Journal of Pharmacokinetics and Biopharmaceutics | 1998
David J. Doolette; Richard N. Upton; Cliff Grant
This study aimed to evaluate the relative importance of diffusion-limited vs. perfusion-limited mechanisms in compartmental models of blood–tissue inert gas exchange in the brain. Nitrous oxide concentrations in arterial and brain efferent blood were determined using gas chromatographic analysis during and after 15 min of nitrous oxide inhalation, at separate low and high steady states of cerebral blood flow (CBF) in five sheep under halothane anesthesia. Parameters and model selection criteria of various perfusion- or diffusion-limited structural models of the brain were estimated by simultaneous fitting of the models to the mean observed brain effluent nitrous oxide concentration for both blood flow states.
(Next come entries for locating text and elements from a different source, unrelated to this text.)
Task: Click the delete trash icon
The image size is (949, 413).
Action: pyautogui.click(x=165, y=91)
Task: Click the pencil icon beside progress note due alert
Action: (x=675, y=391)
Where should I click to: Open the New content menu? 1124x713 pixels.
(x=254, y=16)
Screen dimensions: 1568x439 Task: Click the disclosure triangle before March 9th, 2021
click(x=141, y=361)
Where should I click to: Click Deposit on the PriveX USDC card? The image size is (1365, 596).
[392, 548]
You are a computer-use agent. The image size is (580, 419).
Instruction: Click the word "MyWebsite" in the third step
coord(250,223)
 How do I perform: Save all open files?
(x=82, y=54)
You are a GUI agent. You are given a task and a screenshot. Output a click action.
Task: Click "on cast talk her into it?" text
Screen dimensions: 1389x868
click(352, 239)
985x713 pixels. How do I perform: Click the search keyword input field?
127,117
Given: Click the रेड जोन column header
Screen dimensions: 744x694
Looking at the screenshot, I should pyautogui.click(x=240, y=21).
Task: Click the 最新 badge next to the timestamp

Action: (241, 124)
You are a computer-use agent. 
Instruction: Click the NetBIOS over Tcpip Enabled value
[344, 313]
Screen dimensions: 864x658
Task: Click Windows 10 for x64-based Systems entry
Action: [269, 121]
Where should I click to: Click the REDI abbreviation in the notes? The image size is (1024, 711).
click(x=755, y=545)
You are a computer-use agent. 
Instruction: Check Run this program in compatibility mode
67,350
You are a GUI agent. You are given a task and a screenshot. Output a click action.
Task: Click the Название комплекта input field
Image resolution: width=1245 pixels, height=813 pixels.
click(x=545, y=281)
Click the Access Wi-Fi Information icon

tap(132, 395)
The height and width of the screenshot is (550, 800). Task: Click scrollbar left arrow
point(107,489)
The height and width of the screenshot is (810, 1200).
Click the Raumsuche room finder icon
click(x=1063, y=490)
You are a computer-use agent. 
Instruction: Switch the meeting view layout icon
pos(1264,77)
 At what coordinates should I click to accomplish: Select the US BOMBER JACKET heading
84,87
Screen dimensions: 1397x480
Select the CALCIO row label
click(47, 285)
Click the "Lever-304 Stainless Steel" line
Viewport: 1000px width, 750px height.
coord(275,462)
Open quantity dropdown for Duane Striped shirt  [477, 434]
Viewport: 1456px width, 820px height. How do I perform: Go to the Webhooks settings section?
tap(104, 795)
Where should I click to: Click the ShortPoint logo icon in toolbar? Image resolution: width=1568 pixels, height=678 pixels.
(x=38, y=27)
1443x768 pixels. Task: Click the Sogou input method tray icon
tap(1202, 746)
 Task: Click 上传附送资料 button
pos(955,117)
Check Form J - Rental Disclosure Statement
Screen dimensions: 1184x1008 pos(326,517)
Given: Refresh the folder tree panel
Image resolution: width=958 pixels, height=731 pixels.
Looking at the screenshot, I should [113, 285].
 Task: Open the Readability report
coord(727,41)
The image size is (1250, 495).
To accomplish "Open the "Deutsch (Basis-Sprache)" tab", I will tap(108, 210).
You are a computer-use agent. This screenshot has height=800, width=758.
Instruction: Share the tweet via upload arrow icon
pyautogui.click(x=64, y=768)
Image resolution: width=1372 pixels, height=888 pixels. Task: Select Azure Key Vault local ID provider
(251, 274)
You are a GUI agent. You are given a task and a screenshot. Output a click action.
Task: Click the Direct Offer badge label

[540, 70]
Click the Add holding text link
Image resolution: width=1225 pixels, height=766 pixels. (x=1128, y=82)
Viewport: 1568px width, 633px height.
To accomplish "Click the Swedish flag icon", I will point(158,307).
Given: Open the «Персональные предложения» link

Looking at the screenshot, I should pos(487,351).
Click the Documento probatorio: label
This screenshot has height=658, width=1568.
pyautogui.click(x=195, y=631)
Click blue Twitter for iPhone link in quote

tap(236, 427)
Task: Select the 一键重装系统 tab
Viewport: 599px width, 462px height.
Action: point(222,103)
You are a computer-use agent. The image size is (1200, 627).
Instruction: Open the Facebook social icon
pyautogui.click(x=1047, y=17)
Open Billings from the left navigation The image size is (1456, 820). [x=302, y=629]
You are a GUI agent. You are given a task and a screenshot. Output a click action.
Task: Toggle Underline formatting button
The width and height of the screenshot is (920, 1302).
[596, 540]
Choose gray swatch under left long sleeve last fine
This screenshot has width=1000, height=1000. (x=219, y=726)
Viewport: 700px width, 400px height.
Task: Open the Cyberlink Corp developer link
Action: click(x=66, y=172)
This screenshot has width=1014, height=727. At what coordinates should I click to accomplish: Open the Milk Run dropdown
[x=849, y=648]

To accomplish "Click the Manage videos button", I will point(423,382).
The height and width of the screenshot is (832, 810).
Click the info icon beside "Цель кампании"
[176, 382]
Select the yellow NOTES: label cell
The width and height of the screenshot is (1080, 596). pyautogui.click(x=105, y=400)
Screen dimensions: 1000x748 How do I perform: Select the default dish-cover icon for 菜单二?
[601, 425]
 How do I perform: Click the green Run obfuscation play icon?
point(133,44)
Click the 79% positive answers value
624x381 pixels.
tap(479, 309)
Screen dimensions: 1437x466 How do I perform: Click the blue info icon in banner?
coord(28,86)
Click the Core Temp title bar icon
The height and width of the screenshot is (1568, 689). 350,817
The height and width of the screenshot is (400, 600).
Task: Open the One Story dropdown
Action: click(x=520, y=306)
Perfusion-limited models returned precise, credible estimates of apparent brain volume but fit the low CBF data poorly. Diffusion-limited models provided better overall fit of the data, which was best described by exchange of nitrous oxide between a perfusion-limited brain compartment and an unperfused compartment. In individual animals, during the low CBF state, nitrous oxide kinetics displayed either fast, perfusion-limited behavior or slow, diffusion-limited behavior. This variability was exemplified in the different parameter estimates of the diffusion limited models fitted to the individual animal data sets. Results suggest that a diffusion limitation contributes to cerebral nitrous oxide kinetics.